# What to do
Please copy all of the records exactly, leaving nothing out.

BEGIN Information supplied

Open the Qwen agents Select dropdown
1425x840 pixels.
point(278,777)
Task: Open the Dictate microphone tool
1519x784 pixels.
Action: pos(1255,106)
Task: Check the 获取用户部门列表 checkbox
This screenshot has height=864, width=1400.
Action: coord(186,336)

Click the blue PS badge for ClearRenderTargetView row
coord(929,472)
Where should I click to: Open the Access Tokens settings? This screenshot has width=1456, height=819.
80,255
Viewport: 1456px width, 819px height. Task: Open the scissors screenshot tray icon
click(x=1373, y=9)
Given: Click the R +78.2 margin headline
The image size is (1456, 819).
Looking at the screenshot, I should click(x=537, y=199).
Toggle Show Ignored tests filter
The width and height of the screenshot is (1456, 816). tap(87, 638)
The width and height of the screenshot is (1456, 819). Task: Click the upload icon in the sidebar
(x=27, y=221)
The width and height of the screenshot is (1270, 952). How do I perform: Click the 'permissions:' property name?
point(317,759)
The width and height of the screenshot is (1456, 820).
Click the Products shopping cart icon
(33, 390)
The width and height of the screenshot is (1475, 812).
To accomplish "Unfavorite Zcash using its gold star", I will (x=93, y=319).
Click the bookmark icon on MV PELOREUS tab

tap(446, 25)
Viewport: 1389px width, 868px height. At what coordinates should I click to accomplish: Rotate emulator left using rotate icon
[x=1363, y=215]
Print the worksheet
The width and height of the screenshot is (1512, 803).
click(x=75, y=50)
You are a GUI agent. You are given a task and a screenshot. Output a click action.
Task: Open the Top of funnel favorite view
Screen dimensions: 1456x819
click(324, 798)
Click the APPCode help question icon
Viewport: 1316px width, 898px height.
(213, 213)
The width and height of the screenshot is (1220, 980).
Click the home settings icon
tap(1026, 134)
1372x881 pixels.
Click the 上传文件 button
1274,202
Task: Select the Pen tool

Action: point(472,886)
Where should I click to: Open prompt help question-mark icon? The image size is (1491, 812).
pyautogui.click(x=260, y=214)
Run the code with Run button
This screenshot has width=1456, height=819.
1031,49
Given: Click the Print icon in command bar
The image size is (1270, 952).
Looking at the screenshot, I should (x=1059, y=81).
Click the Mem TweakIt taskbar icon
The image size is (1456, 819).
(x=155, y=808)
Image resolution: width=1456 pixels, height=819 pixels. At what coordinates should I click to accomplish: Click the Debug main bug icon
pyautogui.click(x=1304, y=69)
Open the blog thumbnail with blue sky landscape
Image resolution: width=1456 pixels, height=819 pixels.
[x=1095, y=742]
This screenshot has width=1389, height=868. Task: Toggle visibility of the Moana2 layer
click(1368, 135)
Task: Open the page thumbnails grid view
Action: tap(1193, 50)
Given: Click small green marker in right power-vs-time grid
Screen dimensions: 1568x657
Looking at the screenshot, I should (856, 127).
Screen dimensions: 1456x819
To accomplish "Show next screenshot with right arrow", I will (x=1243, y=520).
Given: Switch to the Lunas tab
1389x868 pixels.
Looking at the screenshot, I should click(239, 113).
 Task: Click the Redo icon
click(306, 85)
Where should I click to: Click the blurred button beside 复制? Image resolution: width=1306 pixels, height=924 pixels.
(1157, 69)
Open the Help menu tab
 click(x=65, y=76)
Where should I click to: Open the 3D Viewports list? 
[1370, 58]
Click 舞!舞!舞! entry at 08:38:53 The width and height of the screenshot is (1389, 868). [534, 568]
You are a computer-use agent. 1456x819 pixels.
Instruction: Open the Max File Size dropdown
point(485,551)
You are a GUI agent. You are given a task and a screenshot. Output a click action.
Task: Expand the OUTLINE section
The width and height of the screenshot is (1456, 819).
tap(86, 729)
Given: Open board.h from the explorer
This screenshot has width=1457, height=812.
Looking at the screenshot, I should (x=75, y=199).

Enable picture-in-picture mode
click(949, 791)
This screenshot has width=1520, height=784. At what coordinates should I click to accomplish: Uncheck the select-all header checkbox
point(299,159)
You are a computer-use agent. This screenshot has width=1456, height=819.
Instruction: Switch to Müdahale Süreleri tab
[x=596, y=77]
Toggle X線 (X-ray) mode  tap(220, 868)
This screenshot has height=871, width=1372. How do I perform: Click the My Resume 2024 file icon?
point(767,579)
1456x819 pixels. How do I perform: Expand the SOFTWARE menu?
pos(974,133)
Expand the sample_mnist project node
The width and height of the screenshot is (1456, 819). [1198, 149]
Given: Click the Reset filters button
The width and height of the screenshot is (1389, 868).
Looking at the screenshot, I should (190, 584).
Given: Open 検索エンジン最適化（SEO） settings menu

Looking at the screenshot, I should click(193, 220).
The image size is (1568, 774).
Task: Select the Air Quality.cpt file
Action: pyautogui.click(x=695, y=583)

END Information supplied

# Answer box
Open the Qwen agents Select dropdown
1425x840 pixels.
point(278,777)
Task: Open the Dictate microphone tool
1519x784 pixels.
Action: pos(1255,106)
Task: Check the 获取用户部门列表 checkbox
This screenshot has height=864, width=1400.
Action: coord(186,336)

Click the blue PS badge for ClearRenderTargetView row
coord(929,472)
Where should I click to: Open the Access Tokens settings? This screenshot has width=1456, height=819.
80,255
Viewport: 1456px width, 819px height. Task: Open the scissors screenshot tray icon
click(x=1373, y=9)
Given: Click the R +78.2 margin headline
The image size is (1456, 819).
Looking at the screenshot, I should click(x=537, y=199).
Toggle Show Ignored tests filter
The width and height of the screenshot is (1456, 816). tap(87, 638)
The width and height of the screenshot is (1456, 819). Task: Click the upload icon in the sidebar
(x=27, y=221)
The width and height of the screenshot is (1270, 952). How do I perform: Click the 'permissions:' property name?
point(317,759)
The width and height of the screenshot is (1456, 820).
Click the Products shopping cart icon
(33, 390)
The width and height of the screenshot is (1475, 812).
To accomplish "Unfavorite Zcash using its gold star", I will (x=93, y=319).
Click the bookmark icon on MV PELOREUS tab

tap(446, 25)
Viewport: 1389px width, 868px height. At what coordinates should I click to accomplish: Rotate emulator left using rotate icon
[x=1363, y=215]
Print the worksheet
The width and height of the screenshot is (1512, 803).
click(x=75, y=50)
You are a GUI agent. You are given a task and a screenshot. Output a click action.
Task: Open the Top of funnel favorite view
Screen dimensions: 1456x819
click(324, 798)
Click the APPCode help question icon
Viewport: 1316px width, 898px height.
(213, 213)
The width and height of the screenshot is (1220, 980).
Click the home settings icon
tap(1026, 134)
1372x881 pixels.
Click the 上传文件 button
1274,202
Task: Select the Pen tool

Action: point(472,886)
Where should I click to: Open prompt help question-mark icon? The image size is (1491, 812).
pyautogui.click(x=260, y=214)
Run the code with Run button
This screenshot has width=1456, height=819.
1031,49
Given: Click the Print icon in command bar
The image size is (1270, 952).
Looking at the screenshot, I should (x=1059, y=81).
Click the Mem TweakIt taskbar icon
The image size is (1456, 819).
(x=155, y=808)
Image resolution: width=1456 pixels, height=819 pixels. At what coordinates should I click to accomplish: Click the Debug main bug icon
pyautogui.click(x=1304, y=69)
Open the blog thumbnail with blue sky landscape
Image resolution: width=1456 pixels, height=819 pixels.
[x=1095, y=742]
This screenshot has width=1389, height=868. Task: Toggle visibility of the Moana2 layer
click(1368, 135)
Task: Open the page thumbnails grid view
Action: tap(1193, 50)
Given: Click small green marker in right power-vs-time grid
Screen dimensions: 1568x657
Looking at the screenshot, I should (856, 127).
Screen dimensions: 1456x819
To accomplish "Show next screenshot with right arrow", I will (x=1243, y=520).
Given: Switch to the Lunas tab
1389x868 pixels.
Looking at the screenshot, I should click(239, 113).
 Task: Click the Redo icon
click(306, 85)
Where should I click to: Click the blurred button beside 复制? Image resolution: width=1306 pixels, height=924 pixels.
(1157, 69)
Open the Help menu tab
 click(x=65, y=76)
Where should I click to: Open the 3D Viewports list? 
[1370, 58]
Click 舞!舞!舞! entry at 08:38:53 The width and height of the screenshot is (1389, 868). [534, 568]
You are a computer-use agent. 1456x819 pixels.
Instruction: Open the Max File Size dropdown
point(485,551)
You are a GUI agent. You are given a task and a screenshot. Output a click action.
Task: Expand the OUTLINE section
The width and height of the screenshot is (1456, 819).
tap(86, 729)
Given: Open board.h from the explorer
This screenshot has width=1457, height=812.
Looking at the screenshot, I should (x=75, y=199).

Enable picture-in-picture mode
click(949, 791)
This screenshot has width=1520, height=784. At what coordinates should I click to accomplish: Uncheck the select-all header checkbox
point(299,159)
You are a computer-use agent. This screenshot has width=1456, height=819.
Instruction: Switch to Müdahale Süreleri tab
[x=596, y=77]
Toggle X線 (X-ray) mode  tap(220, 868)
This screenshot has height=871, width=1372. How do I perform: Click the My Resume 2024 file icon?
point(767,579)
1456x819 pixels. How do I perform: Expand the SOFTWARE menu?
pos(974,133)
Expand the sample_mnist project node
The width and height of the screenshot is (1456, 819). [1198, 149]
Given: Click the Reset filters button
The width and height of the screenshot is (1389, 868).
Looking at the screenshot, I should (190, 584).
Given: Open 検索エンジン最適化（SEO） settings menu

Looking at the screenshot, I should click(193, 220).
The image size is (1568, 774).
Task: Select the Air Quality.cpt file
Action: pyautogui.click(x=695, y=583)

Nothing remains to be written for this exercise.